Personal information
- Full name: Diogo Filipe Spencer Marques
- Date of birth: 17 April 2004 (age 22)
- Place of birth: Lisbon, Portugal
- Height: 1.78 m (5 ft 10 in)
- Position: Right back

Team information
- Current team: Alverca
- Number: 82

Youth career
- 2014–2015: CAC
- 2015–2016: Sacavenense
- 2016–2024: Benfica

Senior career*
- Years: Team / Apps / (Gls)
- 2023–2026: Benfica B / 39 / (1)
- 2024–2026: Benfica / 1 / (0)
- 2025–2026: → AVS (loan) / 13 / (1)
- 2026–: Alverca / 7 / (0)

International career
- 2023: Portugal U20 / 1 / (0)

= Diogo Spencer =

Portuguese footballer (born 2004)

Diogo Filipe Spencer Marques (born 17 April 2004) is a Portuguese professional footballer who plays as a right-back for Primeira Liga club Alverca.

==Club career==
===Benfica===
Born in Lisbon, Spencer began playing football as a midfielder for CAC. After a season at Sacavenense, he joined the youth ranks of Benfica aged 12. In August 2020, aged 16, he signed his first professional contract. He was a member of the team that won the UEFA Youth League in 2021–22, and in March 2023 he extended his contract by an undisclosed length.
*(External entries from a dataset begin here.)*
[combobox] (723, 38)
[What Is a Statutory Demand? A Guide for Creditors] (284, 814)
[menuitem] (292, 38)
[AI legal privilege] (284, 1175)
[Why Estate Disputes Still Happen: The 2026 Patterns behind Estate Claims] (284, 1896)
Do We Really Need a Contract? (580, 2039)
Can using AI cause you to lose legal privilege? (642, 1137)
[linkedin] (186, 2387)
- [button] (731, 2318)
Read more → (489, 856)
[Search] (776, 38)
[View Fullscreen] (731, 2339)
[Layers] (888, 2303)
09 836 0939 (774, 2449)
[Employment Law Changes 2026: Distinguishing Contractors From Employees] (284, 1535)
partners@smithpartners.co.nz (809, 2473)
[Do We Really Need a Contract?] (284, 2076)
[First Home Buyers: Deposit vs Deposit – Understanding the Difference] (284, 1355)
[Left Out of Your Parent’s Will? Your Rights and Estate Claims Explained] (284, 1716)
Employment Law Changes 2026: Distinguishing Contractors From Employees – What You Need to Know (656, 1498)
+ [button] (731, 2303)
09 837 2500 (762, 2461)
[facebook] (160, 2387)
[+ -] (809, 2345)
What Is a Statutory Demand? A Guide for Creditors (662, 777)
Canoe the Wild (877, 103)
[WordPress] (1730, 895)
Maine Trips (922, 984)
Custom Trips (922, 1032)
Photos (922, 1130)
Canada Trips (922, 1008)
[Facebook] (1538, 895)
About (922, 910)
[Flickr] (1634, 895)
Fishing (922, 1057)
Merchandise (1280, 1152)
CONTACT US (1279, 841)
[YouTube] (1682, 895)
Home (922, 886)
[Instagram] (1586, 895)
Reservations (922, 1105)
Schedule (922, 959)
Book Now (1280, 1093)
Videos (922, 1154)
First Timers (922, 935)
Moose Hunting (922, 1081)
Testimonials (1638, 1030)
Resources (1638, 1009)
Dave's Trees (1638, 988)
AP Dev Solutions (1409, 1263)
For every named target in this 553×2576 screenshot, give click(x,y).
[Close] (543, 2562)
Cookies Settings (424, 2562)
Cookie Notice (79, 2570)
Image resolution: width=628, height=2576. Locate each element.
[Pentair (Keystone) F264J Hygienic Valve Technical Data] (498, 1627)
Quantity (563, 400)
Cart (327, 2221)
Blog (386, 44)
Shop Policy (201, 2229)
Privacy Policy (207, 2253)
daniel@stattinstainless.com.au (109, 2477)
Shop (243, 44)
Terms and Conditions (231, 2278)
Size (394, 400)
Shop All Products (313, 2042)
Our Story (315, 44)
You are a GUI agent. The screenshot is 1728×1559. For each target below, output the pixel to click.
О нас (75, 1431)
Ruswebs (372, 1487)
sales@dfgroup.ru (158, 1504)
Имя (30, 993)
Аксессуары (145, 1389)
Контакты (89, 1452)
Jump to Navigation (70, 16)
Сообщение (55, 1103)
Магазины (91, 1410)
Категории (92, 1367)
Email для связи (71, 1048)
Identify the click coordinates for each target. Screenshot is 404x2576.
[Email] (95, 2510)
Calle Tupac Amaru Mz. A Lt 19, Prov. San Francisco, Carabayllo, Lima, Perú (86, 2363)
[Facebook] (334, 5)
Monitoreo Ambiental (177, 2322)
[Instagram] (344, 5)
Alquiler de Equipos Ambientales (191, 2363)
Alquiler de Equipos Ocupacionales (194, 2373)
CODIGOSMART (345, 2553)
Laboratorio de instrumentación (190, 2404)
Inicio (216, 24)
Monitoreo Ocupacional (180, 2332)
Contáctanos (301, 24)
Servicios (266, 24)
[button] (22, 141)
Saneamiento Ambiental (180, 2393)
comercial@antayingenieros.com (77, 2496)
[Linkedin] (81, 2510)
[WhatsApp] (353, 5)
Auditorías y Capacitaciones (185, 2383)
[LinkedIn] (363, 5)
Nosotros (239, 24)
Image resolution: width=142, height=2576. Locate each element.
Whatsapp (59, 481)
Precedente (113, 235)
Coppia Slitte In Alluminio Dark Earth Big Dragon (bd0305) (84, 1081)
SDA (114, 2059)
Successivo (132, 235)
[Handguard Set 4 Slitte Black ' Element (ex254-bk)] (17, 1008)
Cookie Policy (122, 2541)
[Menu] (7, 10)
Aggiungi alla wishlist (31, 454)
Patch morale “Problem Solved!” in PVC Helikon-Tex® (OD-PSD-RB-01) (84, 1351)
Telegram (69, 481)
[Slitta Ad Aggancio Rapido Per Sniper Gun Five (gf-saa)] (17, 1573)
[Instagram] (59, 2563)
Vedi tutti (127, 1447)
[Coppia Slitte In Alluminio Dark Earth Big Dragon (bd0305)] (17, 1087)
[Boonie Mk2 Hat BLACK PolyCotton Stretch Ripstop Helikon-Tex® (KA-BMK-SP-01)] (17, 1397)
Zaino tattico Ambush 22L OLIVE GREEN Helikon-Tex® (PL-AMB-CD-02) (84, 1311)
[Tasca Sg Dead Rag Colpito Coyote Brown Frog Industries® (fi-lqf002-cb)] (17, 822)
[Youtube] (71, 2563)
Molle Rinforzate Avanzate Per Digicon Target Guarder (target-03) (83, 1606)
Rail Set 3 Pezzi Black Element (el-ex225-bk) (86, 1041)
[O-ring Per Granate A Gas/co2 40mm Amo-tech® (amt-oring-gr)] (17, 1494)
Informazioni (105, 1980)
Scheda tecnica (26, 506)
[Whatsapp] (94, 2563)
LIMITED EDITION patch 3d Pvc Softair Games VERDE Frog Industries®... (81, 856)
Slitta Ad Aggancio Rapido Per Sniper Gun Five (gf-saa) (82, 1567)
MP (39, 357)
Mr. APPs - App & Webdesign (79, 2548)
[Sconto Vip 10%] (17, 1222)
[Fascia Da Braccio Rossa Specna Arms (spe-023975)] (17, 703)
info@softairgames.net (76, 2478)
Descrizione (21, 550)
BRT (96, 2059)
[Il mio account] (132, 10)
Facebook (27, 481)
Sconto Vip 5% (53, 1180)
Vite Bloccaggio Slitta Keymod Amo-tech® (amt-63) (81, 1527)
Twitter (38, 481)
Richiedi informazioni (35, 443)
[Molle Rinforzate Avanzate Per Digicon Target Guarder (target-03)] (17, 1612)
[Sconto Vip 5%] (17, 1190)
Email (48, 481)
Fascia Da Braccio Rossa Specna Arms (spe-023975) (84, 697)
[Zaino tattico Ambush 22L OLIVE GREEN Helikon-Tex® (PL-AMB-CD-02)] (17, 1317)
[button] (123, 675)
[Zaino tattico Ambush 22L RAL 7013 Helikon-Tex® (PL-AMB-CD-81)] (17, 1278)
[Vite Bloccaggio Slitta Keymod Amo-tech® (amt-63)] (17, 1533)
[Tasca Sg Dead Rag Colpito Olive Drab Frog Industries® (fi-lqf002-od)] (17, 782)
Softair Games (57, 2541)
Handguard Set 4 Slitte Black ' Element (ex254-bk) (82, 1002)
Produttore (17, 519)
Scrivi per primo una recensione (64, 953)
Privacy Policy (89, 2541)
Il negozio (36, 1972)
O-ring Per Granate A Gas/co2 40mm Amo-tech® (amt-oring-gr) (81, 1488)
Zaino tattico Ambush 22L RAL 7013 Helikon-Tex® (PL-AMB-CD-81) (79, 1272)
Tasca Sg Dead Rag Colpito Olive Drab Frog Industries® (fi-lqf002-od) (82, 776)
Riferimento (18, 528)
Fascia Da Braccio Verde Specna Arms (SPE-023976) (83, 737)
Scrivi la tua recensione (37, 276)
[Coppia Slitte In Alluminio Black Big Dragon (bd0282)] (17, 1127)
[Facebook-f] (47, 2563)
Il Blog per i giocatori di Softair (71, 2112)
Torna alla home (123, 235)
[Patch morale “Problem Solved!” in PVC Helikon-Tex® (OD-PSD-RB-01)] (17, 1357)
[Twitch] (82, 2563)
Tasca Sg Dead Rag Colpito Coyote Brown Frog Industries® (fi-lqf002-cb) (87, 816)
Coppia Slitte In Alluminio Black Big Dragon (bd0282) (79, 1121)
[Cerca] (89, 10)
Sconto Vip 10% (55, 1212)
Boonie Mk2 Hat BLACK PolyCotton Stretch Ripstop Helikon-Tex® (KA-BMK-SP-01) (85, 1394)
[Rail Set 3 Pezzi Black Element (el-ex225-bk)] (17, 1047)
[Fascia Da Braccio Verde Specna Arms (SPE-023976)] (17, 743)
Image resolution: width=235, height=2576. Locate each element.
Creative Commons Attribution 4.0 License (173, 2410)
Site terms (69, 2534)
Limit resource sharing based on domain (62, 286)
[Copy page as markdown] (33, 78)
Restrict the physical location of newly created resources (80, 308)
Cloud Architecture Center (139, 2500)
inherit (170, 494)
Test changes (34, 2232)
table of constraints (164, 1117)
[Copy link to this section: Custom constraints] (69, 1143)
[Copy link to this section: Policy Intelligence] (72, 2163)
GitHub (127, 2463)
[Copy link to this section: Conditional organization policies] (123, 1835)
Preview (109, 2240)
On 14 April 2024, Spencer made his first-team debut in the Primeira Liga, in a 3–0 home win over Moreirense; he came on as a last-minute substitute for Tiago Gouveia. Over the season he also played for the youth, under-23 and reserve teams, totalling 13 games for the last of those in Liga Portugal 2 and scoring once to equalise in a 1–1 draw away to Tondela. In December 2024, he and fellow 20-year-olds Diogo Prioste and Hugo Félix extended their contracts to 2029.

Spencer was loaned to fellow top-flight club AVS on 19 August 2025, for the season. On 13 September, in his third game for the club from Vila das Aves, he scored his first Primeira Liga goal in a 3–1 loss away to Estoril. On 18 October, in a Taça de Portugal third round match away to Guarda Football Association team Fornos de Algodres, he scored twice in a 7–0 win. On 30 January 2026, having scored 3 goals in 16 appearances for AVS, his loan was terminated.

===Alverca===
The same day his loan at AVS was terminated, Spencer permanently left Benfica, joining Primeira Liga side Alverca. On 21 February 2026, he made his debut for the club in a 1–1 draw at home to Santa Clara as Nabil Touaizi was suspended for accumulation of five yellow cards.

==International career==
On 17 November 2023, Spencer made his only appearance for the Portugal under-20 team, as a last-minute substitute for David Monteiro in a 2–1 friendly win over Norway in Amarante.